‘He can’t even follow what I’m saying,’ he heard Abi say, a sob catching the corner of her voice. ‘You can’t put someone on trial in the state he’s in. It’s a travesty.’
‘It’s a foregone conclusion,’ said Gavar Jardine. ‘There were five hundred people in the room when he did it. My mother was standing right next to him. You both need to go now. And Jenner – think carefully about what you’re doing. We won’t be able to keep her family here after this. She and her parents will be gone by the time he is.’
What was any of this to do with him, Luke thought? He was in a bed – a huge, sumptuous bed. Not a cell, or a kennel. So they’d worked out he hadn’t done it.
Someone had even tucked him in under a soft, crimson coverlet. And it was so warm.
Luke closed his eyes. And slept.
When he woke, everything was muted. The window was a light grey rectangle on a dark grey wall. A faint seam of light stitched the curtains together and fell across the floor. Luke’s head turned to follow it.
On the far side of the room the light traced the outline of an armchair. In which someone sat watching him.
‘Good morning, Luke,’ the watcher said, before pausing. ‘Though it’s not quite morning, and if I’m honest, I doubt it’s going to be good.’
Luke knew that voice. Was he going to get a visit from all of them – all the Jardines? Some to beat him up; some to sit by his bed. Maybe Lady Thalia would be up soon with his breakfast on a little silver tray with a tiny cup of tea.
‘I thought you might appreciate the rest while you can get it,’ said Silyen Jardine, lowering himself casually onto the edge of the mattress. ‘Who knows what kind of a house Crovan keeps up at Eilean Dòchais, but I doubt he torments the Condemned with eight hours of undisturbed sleep.’
‘Crovan?’
And it all came flooding back. The cruel Scottish Equal and Lord Jardine digging in his head. Abi’s voice in the night. Parliament. A trial.
As the confusion of his interrogation and the dark hours that followed it lifted, Luke saw with horrifying clarity what would happen next. He would be tried and Condemned for a crime he couldn’t remember.
‘I’m curious,’ said Silyen Jardine, ‘about who Silenced you.
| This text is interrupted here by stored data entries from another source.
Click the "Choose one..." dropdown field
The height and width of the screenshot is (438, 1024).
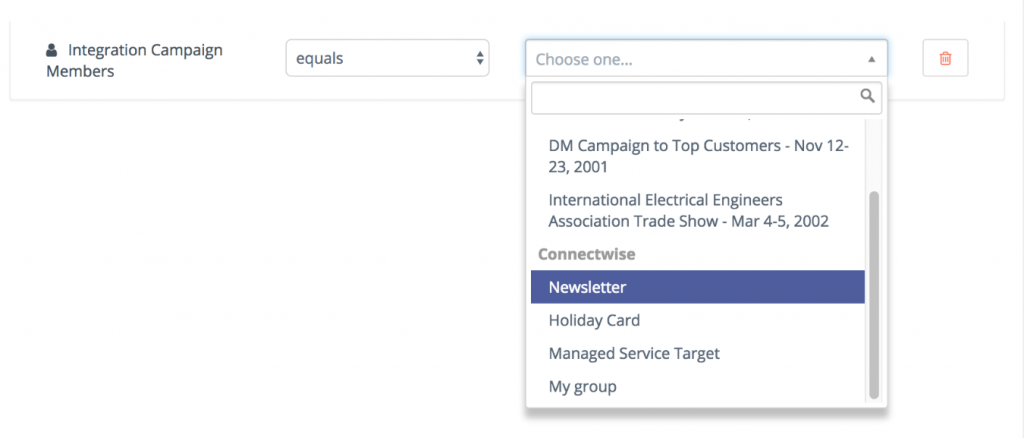(700, 59)
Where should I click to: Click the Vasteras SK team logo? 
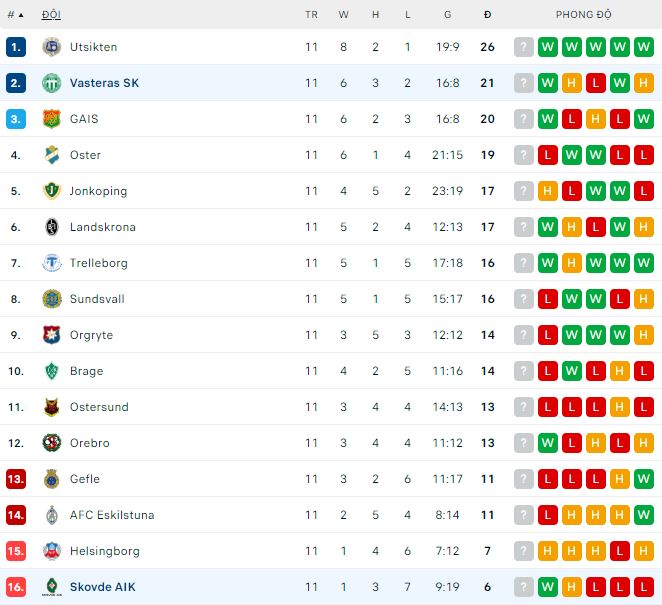51,83
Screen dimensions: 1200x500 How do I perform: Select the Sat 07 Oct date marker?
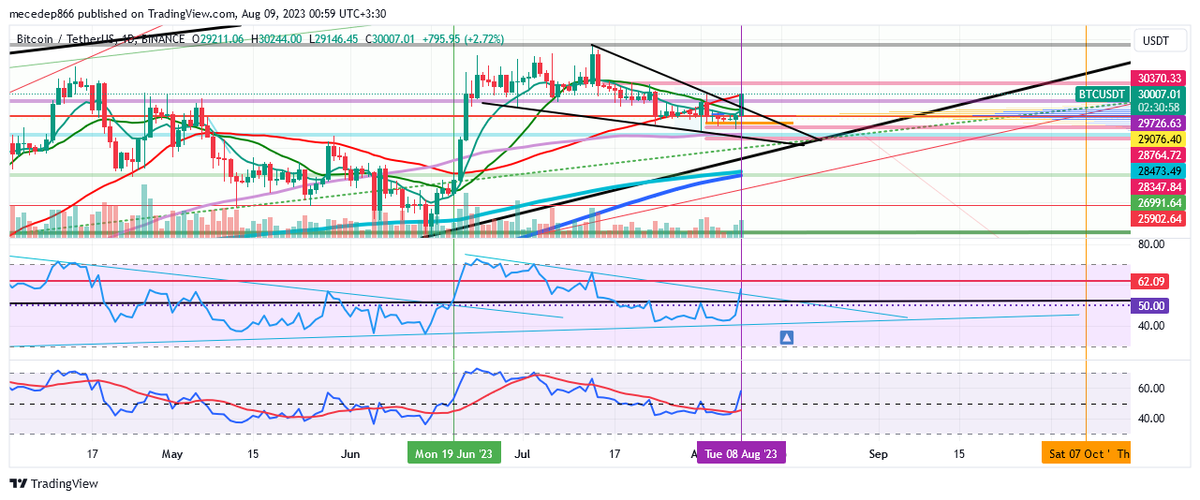tap(1086, 454)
Because I’d wager that whoever it was could tell us a few things. For example, why you pureed the Chancellor in the middle of Mummy’s ballroom.’
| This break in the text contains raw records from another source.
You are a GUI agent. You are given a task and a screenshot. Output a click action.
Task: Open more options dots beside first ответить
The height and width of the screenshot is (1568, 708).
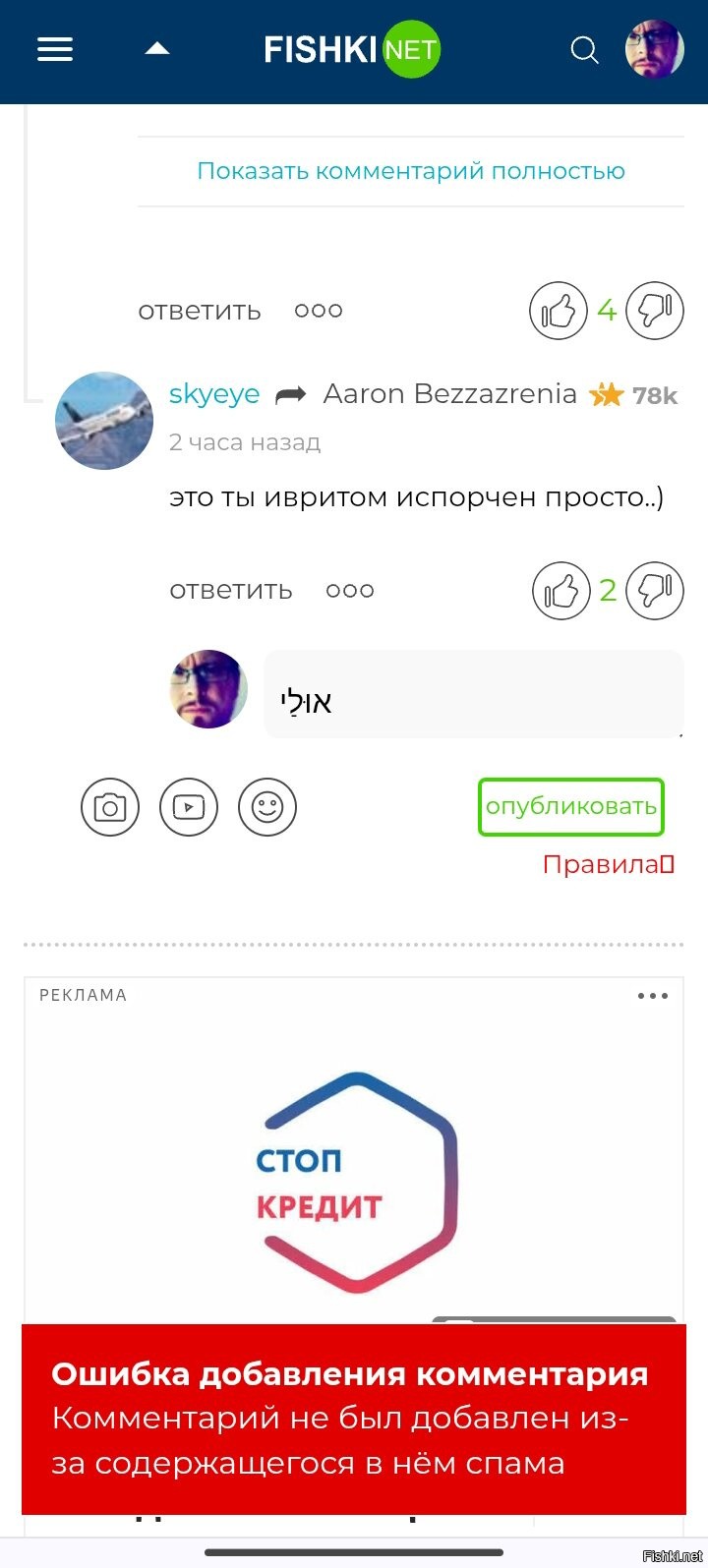319,311
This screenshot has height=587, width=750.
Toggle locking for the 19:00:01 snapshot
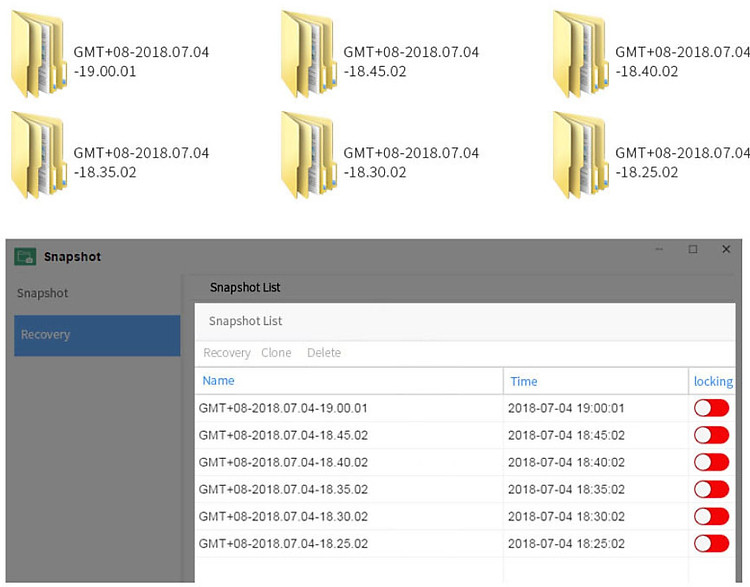[711, 408]
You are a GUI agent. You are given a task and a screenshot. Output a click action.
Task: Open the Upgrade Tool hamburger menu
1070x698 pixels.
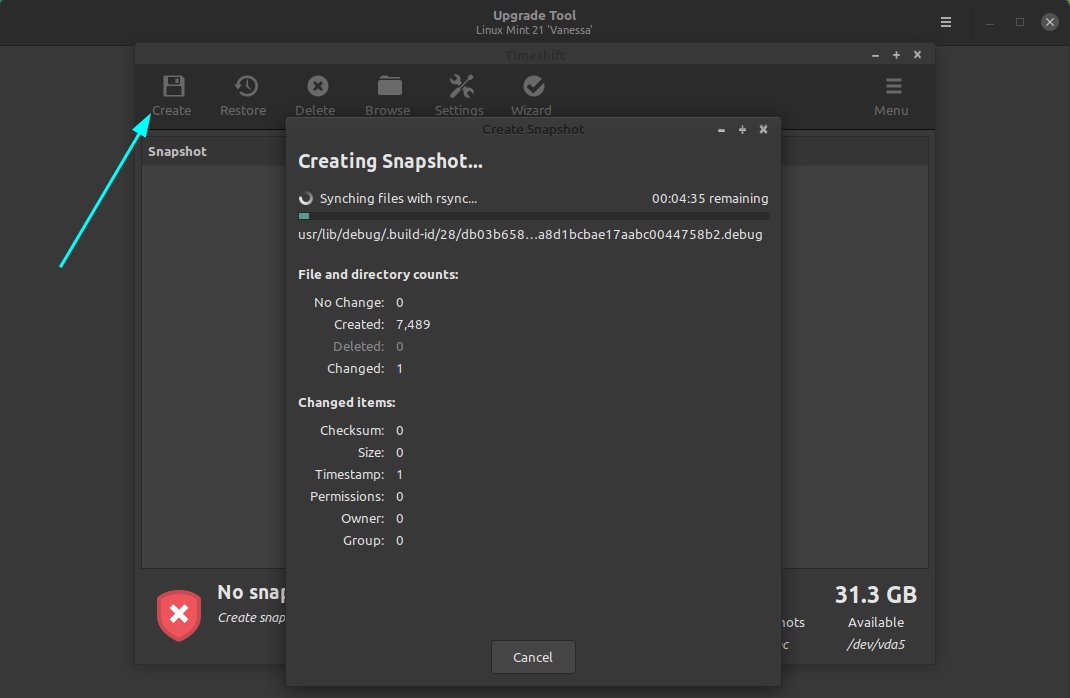point(945,21)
‘I didn’t do it,’ Luke insisted, desperate to make at least one of the Equals understand.
‘Oh Luke, of course you did. But who hid your memory of doing it, and why? Who was the real target: Zelston, or my father? There are other questions, too, like did you agree to it, or did they compel you? But I’m afraid no one’s terribly interested in a detail like that.’
‘That’s not a detail,’ said Luke. ‘That’s the only thing that matters. I’ve no memory of . . . of what everyone’s saying I did. There’s just a gap there. A black hole where my memories should be. Someone used Skill on me. That proves I was made to do it.’
Silyen Jardine actually tutted. ‘It proves nothing of the sort. They could have asked you and you said “yes”. Then the Silence would be just a convenient way of concealing both your complicity and your co-conspirator’s role.’
‘Who in their right mind would agree to assassinate the Chancellor with the whole of parliament looking on?’
‘I can’t imagine. Maybe a hot-headed teenager, angry at the system that’s torn him from his family? A boy who’s been radicalized in a slavetown that’s been in upheaval for months? No, that doesn’t sound very plausible at all.’
That was when the full extent of how he’d been used sank in. He was like a gun wiped clean of fingerprints. He was merely the murder weapon – but would be punished as the murderer.
‘You said you wanted to know who Silenced me. Can you do that? Can you lift it?’
‘The only person who can lift a Silence is the person who laid it, Luke, as your sister Abigail could tell you – no, no, it was nothing, don’t fuss.’ Luke’s fists had clenched furiously at the thought of his sister being interfered with by this freak. ‘But I do have a little trick that’s all my own. I can discover who did it. And sometimes, knowing who wants a secret kept is as good as knowing the secret itself.’
‘Do it.’ Luke got to his feet, stood there, arms at his side, like he was daring Silyen Jardine to hit him. ‘I don’t care how much it hurts. After what your father and his friend did to me . . . I can take it.’
‘Aren’t you brave?’ Silyen Jardine said indulgently. ‘That’s just as well, considering.’
But it didn’t hurt at all. Just that queasy combination of intimacy and insubstantiality. Luke’s very self was soft sand running through Silyen Jardine’s fingers. For a moment, he felt as though he didn’t have a body at all. Then it dawned on him that he didn’t need one.
A wave of nausea brought him back to himself again, and he was standing in front of Silyen Jardine just as the sun was breaking through the curtains.
‘Well, that was unexpected.’ The Equal smiled. ‘I love it when people aren’t who they seem. It makes life so much more exciting, don’t you think?’